The impending end of the Bush political dynasty
The name Bush was once synonymous with Texas Republican politics. From George HW Bush’s eight years as Vice President (1981-89) and four years as President (1989-93) to George W. Bush’s six years as Governor of Texas (1994-2000) and eight years as president (2001-2009), no family comes close to the Bush family’s seriousness and influence within Texas Republican politics during this period.
In fact, many date the Texas GOP’s final rise to majority status to the defeat of Ann Richards by George W. Bush in the 1994 gubernatorial election, the landslide re-election in 1998, and the candidacy successful presidential election in 2000. The last time a Democrat won a statewide election in Texas was in 1994, and since the 2002 election, Republicans have controlled both houses of the Texas legislature. Texas, all thanks in large part to the groundwork laid by George HW Bush and, above all, by George W. Bush.

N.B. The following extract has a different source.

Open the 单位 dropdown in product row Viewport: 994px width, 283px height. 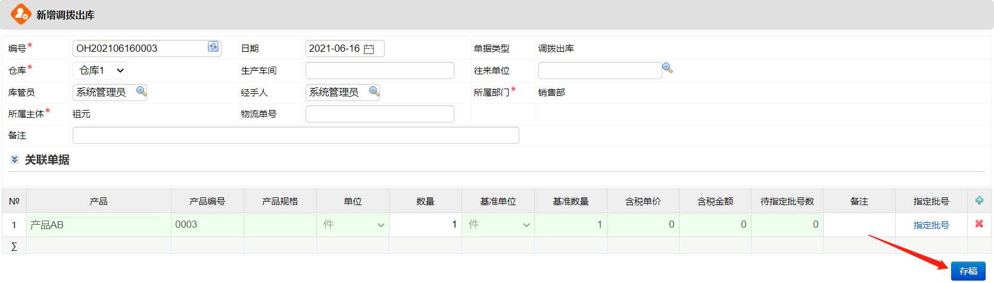click(353, 225)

Today the standard bearer of the Bush family’s political legacy in the Lone Star State, Land Commissioner George P Bush (grandson of George HW Bush and nephew of George W. Bush), is set to lose in a landslide to the embattled Attorney General Ken Paxton in the May 24 Republican primary runoff for attorney general. A late-March survey by the Texas Hispanic Policy Foundation (TxHPF) predicts that Bush will receive only between a fifth and a third of the GOP primary votes in May.
Bush’s name, once an asset among the Texas GOP electorate, is now a liability. As an example, consider the two-fifths of Republican primary voters who, in the March TxHPF survey, said adamantly that they would never vote for George P. Bush under any circumstances. When asked why, two-thirds of those Republicans said it was because he was a member of the Bush family.

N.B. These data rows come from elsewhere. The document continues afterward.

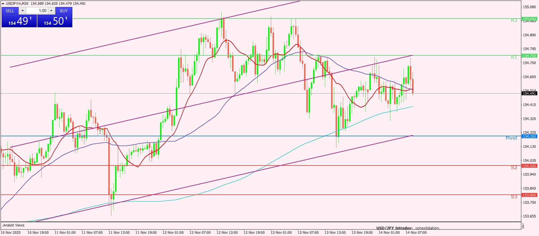Click the SELL button
539x236 pixels.
10,11
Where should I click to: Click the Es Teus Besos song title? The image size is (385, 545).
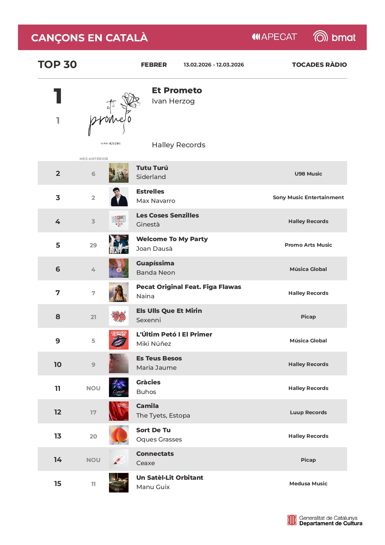tap(159, 359)
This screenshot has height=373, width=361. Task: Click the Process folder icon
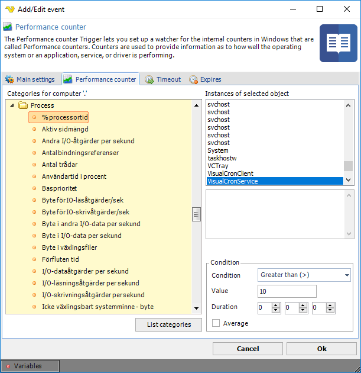[x=23, y=105]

Today, the most trusted Texas GOP primary voter favorites are Trump, Cruz and Abbott, not Bush. In the TxHPF survey, nine in 10 (90%) of these Republican primary voters in Texas have a favorable opinion of former President Donald Trump (70% have a very favorable opinion), 89% a favorable opinion of the Governor of Texas Greg Abbott (54% very favorable) and 88% a favorable opinion of Senator Ted Cruz (65% very favorable).
In contrast, only 49% of those same hardline Republicans in Texas have a favorable opinion of George W. Bush (18% very favorable) and 29% a favorable opinion of George P. Bush’s father, the former governor. of Florida Jeb Bush (5% very favorable). favorable). George P. Bush is the most popular Bush among these Texas Republicans, but even he is viewed favorably by only 51% (14% very favourable).
And while only one in 10 of those Texas Republicans have an unfavorable opinion of Trump (10%), Abbott (11%) and Cruz (11%), about half have an unfavorable opinion of Jeb Bush (57%) and George W. Bush (46%) and two-fifths have an unfavorable opinion of George P. Bush (42%).
Between the election of his great-grandfather Prescott Bush as a United States senator in Connecticut in 1952 and the re-election of George Prescott Bush as Texas land commissioner in 2018, no family has come close to occupying the heights of power in America as long as the Bush family. One of its members was president for 12 years, vice president for eight years, governor of Florida for eight years, governor of Texas for six years, United States senator for 10 years, United States representative for four years and governor of Texas for four years. Land Commissioner for eight years.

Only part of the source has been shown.